To my mind, anxiety and depression, if not suicide, are very understandable reactions to the conditions of war. War, of course, creates conditions in which the line between justified killing and homicide can get very blurry. War generates unthinkable experiences: killing and the ever present risk of being killed, seeing one's fellows blown to bits. The senseless discontinuity between life in the war zone and back at home in the malls and on the freeways, while one's buddies are back in Iraq or Afghanistan or Vietnam or France killing and being killed. Telling people that their breakdowns are due to their faulty beliefs is mystification and pathologization that can only generate further confusion and despair, or a false and brittle adaptation to the official expectation.
In my view, what this application of cognitive-behavioral thinking exposes is its basic grandiosity: the belief that emotions, human responses to the conditions of life, are controllable through manipulation of thoughts.

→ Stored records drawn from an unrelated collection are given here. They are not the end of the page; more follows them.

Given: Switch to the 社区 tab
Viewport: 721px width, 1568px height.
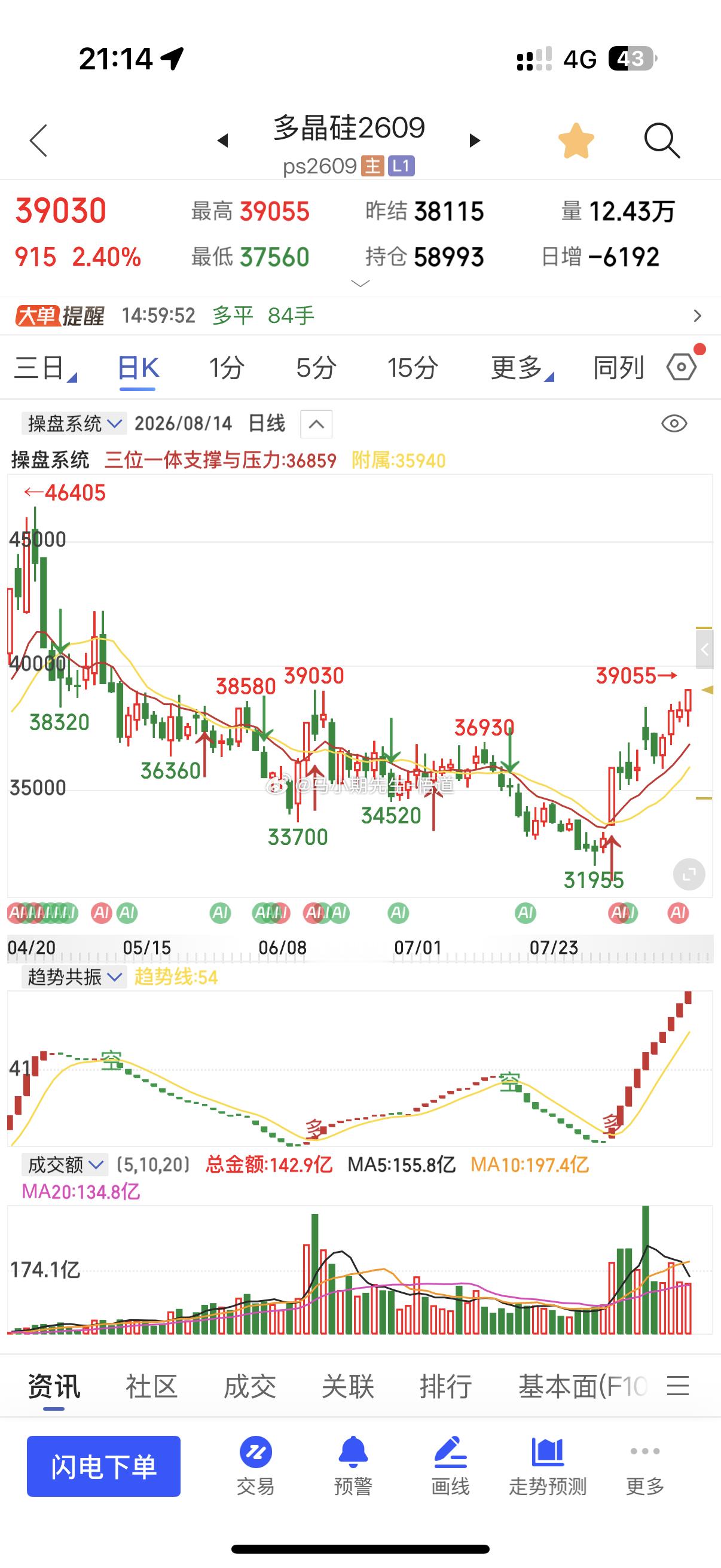Looking at the screenshot, I should pyautogui.click(x=151, y=1387).
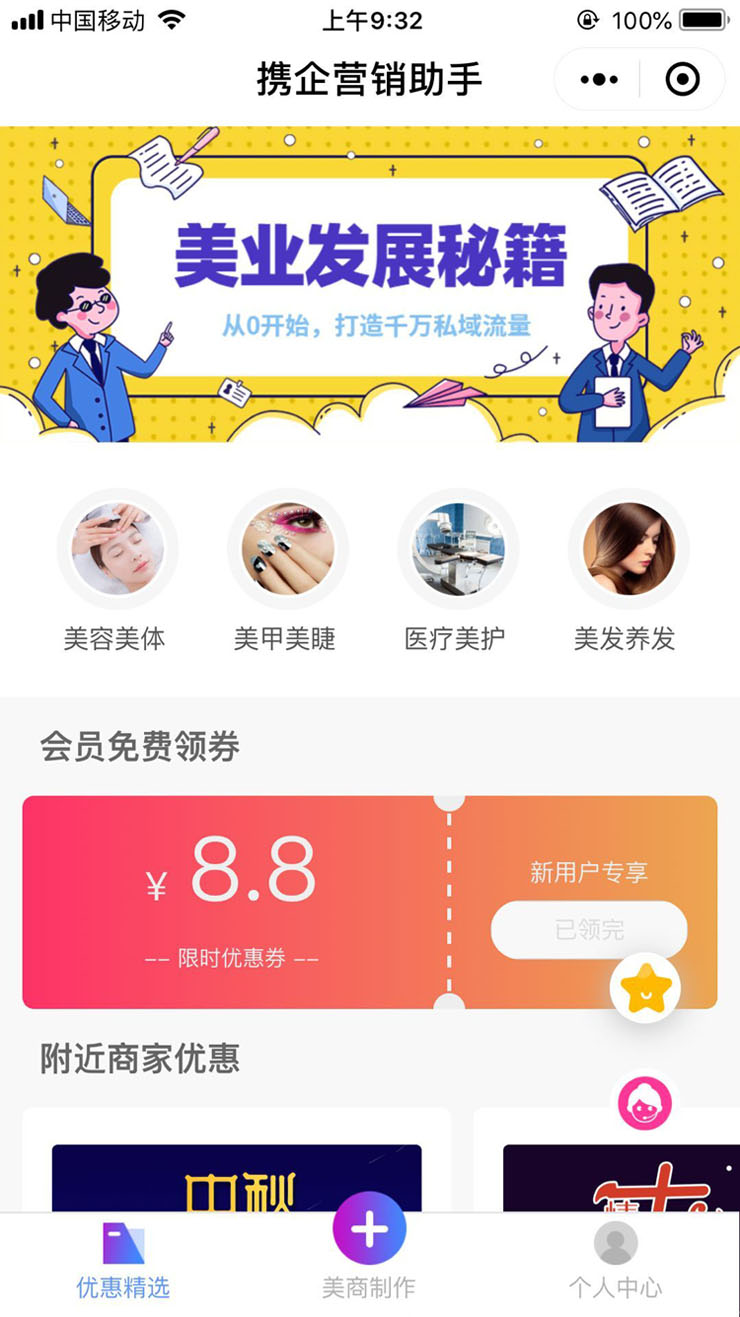Choose the 医疗美护 category
740x1317 pixels.
[456, 571]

The Army wants to believe that war-generated anxiety, depression, suicidal and homicidal feelings are controllable by manipulation of thought in 90 minute classes. I wish those classes were devoted to validating the sense of confusion, horror and helplessness that these soldiers feel, making room for a sense of betrayal by those who sent them to war, without undermining the feeling others may have that they have served their country, if not all of humanity, by going to war.